(Items listed in a dataset)
##############################

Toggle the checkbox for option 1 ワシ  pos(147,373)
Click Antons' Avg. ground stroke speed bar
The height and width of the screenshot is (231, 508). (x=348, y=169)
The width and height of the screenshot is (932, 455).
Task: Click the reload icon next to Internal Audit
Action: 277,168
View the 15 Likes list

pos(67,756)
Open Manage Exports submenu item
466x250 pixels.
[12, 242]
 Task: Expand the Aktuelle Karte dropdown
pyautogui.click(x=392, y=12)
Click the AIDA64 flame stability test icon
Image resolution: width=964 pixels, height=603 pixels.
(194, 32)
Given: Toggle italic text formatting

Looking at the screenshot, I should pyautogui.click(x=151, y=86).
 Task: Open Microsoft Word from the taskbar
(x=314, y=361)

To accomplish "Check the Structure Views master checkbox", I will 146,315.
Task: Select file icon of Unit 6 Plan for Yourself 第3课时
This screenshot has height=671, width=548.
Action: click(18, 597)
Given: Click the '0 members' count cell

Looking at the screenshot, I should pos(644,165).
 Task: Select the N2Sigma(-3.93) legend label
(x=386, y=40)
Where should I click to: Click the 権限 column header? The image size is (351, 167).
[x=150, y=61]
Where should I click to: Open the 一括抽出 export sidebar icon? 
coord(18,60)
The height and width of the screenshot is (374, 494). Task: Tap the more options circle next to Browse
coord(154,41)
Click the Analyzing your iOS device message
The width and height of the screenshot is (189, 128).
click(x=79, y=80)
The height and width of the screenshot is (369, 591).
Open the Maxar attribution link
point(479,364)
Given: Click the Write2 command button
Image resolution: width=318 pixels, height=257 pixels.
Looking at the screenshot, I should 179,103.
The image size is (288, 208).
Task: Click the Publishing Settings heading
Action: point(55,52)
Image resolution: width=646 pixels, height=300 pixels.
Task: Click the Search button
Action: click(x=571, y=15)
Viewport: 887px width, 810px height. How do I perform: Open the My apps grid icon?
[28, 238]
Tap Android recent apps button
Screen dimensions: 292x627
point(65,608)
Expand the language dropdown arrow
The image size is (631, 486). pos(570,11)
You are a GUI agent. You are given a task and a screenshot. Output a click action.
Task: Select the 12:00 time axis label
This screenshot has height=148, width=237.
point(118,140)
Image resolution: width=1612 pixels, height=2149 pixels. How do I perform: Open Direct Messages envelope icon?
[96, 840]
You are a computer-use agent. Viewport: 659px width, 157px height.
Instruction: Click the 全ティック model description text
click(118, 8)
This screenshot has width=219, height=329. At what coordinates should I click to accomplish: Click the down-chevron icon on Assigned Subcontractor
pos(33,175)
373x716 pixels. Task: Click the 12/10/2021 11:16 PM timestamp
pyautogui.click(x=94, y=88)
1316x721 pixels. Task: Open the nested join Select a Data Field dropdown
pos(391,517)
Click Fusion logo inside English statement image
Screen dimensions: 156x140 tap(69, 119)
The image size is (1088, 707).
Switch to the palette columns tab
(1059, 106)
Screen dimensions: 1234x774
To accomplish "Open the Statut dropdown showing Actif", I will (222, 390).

##############################

Output the data from the line containing "This screenshot has width=219, height=329." through the end of the data, both ends included, as a two-column CSV with columns named instruction and click. Give one row per entry, put each value in a single quoted field, and replace any line breaks with spaces.

instruction,click
"This screenshot has width=219, height=329. At what coordinates should I click to accomplish: Click the down-chevron icon on Assigned Subcontractor","pos(33,175)"
"373x716 pixels. Task: Click the 12/10/2021 11:16 PM timestamp","pyautogui.click(x=94, y=88)"
"1316x721 pixels. Task: Open the nested join Select a Data Field dropdown","pos(391,517)"
"Click Fusion logo inside English statement image","Screen dimensions: 156x140 tap(69, 119)"
"The image size is (1088, 707). Switch to the palette columns tab","(1059, 106)"
"Screen dimensions: 1234x774 To accomplish ""Open the Statut dropdown showing Actif"",","I will (222, 390)."